Ed è così che la riforma Cartabia ha salvato Chiara Ferragni: grazie all’ex ministra la truffa punibile solo a querela. Com’è noto, infatti, la sentenza nei confronti dell’influencer non è un’assoluzione nel merito, ma una decisione puramente tecnica: dal 2021 il reato è perseguibile solo se denunciato dalla vittima.

La stessa decisione ha riguardato anche i coimputati: Fabio Damato, all’epoca braccio destro di Ferragni, e Francesco Cannillo, presidente di Cerealitalia, la società coinvolta nella produzione del pandoro.

I risarcimenti e il peso dell’accordo extragiudiziale

Determinante, nell’economia del procedimento, è stato proprio il percorso risarcitorio. L’accordo con il Codacons ha avuto un duplice effetto: da un lato ha chiuso il fronte del contenzioso civile, dall’altro ha inciso direttamente sulla procedibilità del reato una volta esclusa l’aggravante. Un passaggio che conferma come, nel diritto penale dell’economia, la linea di confine tra responsabilità penale e composizione extragiudiziale sia spesso sottile e decisiva.

“Siamo tutti commossi”: la reazione di Ferragni

All’uscita dall’aula, circondata da telecamere, cronisti e fotografi, Chiara Ferragni non ha nascosto l’emozione. «Siamo tutti commossi, ringrazio tutti, i miei avvocati e i miei follower», ha dichiarato visibilmente sollevata. Parole che segnano il tentativo di voltare pagina dopo mesi di esposizione mediatica negativa, calo di consensi e contraccolpi sul piano professionale.

Oltre la sentenza: una lezione per il futuro

La chiusura del “Pandoro gate” non cancella il dibattito che il caso ha acceso.

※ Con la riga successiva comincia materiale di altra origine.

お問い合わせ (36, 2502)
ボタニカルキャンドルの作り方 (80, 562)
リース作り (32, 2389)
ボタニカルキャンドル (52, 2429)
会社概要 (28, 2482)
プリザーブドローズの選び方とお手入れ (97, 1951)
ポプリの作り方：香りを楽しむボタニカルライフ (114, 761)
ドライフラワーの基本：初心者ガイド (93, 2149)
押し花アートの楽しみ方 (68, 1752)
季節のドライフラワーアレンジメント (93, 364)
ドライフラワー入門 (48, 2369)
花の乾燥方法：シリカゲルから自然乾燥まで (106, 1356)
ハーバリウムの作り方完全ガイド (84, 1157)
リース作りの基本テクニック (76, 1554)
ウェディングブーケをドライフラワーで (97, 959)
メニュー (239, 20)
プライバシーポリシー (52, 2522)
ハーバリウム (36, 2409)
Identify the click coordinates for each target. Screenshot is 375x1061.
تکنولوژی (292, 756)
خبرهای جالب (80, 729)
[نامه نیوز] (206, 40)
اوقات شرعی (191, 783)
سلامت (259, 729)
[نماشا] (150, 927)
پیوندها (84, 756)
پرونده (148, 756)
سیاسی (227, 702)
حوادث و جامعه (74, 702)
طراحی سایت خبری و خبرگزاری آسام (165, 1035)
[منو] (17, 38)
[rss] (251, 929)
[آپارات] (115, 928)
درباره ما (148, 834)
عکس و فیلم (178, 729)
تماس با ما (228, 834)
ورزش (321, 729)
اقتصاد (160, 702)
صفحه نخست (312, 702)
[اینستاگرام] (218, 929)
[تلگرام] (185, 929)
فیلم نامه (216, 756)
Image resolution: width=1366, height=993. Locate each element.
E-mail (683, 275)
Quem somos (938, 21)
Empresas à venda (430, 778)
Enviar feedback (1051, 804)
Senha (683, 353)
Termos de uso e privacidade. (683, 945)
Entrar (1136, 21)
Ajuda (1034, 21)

Resta aperta una riflessione più ampia sul rapporto tra comunicazione commerciale, beneficenza e trasparenza, soprattutto nell’ecosistema digitale. La giustizia ha fatto il suo corso, secondo le regole del diritto penale. Ma il mercato, e soprattutto l’opinione pubblica, continuano a chiedere standard sempre più chiari e verificabili.

In un’epoca in cui la fiducia è la vera moneta dell’economia dell’influenza, il caso Ferragni resterà un precedente emblematico. Non tanto per l’esito giudiziario, quanto per il monito che consegna a brand, influencer e consumatori: la credibilità si costruisce lentamente, ma può incrinarsi in un attimo. E ricostruirla, spesso, è la sfida più ardua.